We all know that there are some customers that are worth more than others. It is something we often do not like to talk about, but it is the reality. Not all customers are equal.
Likewise, when organisations say they want to grow, what does it mean – more customers, more revenue, more profit..? All too often it is the sales imperative “go acquire new customers” and the team is incentivised to get more customers/sales. So new customers are brought into the organisation’s customer portfolio, only to have the average Customer Lifetime Value reduced, and average retention reduced. Not good enough.
The customer portfolio is made up, on average of some profitable customer, and some not so – so why not understand what these profitable customer look like, and acquire more of them. Simple, the value of the organisation’s customer portfolio them increases, smiles all round.
Unfortunately when it comes to acquisition we tend to have too many assumptions in who we want to acquire and all too quick to go to a solution, such as getting passionate about the channel or the execution.
Let’s put some attention into getting to know our awesome customer.
This idea is backed by what I refer to as Two-Way Value.

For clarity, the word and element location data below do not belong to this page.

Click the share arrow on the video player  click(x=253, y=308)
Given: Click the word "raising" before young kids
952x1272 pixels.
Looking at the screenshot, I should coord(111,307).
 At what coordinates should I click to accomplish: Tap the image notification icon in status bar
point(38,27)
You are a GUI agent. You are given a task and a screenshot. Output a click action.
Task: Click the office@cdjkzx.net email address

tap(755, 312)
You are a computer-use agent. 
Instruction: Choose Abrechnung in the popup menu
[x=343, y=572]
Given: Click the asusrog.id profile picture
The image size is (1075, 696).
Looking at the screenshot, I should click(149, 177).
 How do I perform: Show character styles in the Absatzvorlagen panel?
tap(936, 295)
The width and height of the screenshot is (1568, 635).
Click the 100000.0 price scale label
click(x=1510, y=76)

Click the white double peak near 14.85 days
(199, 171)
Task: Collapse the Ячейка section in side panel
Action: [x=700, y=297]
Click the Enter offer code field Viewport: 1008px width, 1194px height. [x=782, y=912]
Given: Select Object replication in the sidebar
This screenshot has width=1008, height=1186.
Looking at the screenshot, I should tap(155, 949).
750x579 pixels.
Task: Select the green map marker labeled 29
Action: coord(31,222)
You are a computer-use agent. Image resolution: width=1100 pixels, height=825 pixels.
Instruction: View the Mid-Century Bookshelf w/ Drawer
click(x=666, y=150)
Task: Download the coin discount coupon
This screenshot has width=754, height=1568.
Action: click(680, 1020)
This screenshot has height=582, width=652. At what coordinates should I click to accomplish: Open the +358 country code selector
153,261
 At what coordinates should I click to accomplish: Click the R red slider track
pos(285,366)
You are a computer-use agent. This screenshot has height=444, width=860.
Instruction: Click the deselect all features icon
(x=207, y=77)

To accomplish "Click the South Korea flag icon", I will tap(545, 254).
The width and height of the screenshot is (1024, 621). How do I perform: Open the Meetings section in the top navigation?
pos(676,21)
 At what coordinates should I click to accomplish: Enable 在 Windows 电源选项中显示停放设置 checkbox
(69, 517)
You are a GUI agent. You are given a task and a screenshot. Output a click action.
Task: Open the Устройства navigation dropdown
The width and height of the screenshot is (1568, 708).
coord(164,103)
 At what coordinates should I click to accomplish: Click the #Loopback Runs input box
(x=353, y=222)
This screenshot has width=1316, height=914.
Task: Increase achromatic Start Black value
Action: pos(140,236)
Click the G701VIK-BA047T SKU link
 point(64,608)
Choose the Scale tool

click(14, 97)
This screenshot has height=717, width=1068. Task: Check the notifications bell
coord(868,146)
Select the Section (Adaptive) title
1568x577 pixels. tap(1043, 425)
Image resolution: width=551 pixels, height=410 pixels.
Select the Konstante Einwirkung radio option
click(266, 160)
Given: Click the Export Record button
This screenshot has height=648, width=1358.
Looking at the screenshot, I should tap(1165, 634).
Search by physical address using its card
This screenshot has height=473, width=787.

This is where we find customers within our portfolio that have really responded to our value proposition, like our products and services and buy more. However these customers are often not seen by the organisation – all the noisy, demanding customers are the ones we know best. Working with financial services we found the attention was on the high net worth customers, great, but there are not that many of them within the customer base. We looked deeper to find mid-level-income customers that represented significant value. These customers had purchased multiple products, were using services that reduced the cost-to-serve, retention was a good 15% higher than the average. They were quiet advocates going about their lives, influencing friends and family.
The value exchange between the business and the customer was mutual. There was a Two-Way Value exchange that the customer valued, that benefited the business, but these customers were well under the radar of the financial services business.
Acquisition criteria, across the business was changed and new customers being brought on-board needed to match the profile of the customers that were more valuable. Cross selling activities were then prescribed to re-align existing mid-level customers towards the new profile.
The end result is a customer portfolio that you have chosen – not one that happened by chance. Knowing what our awesome customer looks like will help us build a customer base that is of more value to the business, and perhaps more importantly, delivers value to the customer. More customers receiving true value, means more advocacy from these customers to likeminded people.
The principle of looking for the Two-Way Value is a constant. I recently worked with a software business selling into the construction industry. The allure of the big customer was clouding where the real value was. The big customer would have a sales cycle of around three months, and demand a lot more from the selling business. However, we found the two-way value was (again, coincidentally) with these mid-sized businesses – shorter sales cycle, better match for the selling business, higher retention, lower cost to serve, and strong advocacy.
The moral of the story is to know your awesome customer – apply your sales and marketing efforts to acquire these customers only. The end result, a more profitable customer portfolio, higher advocacy.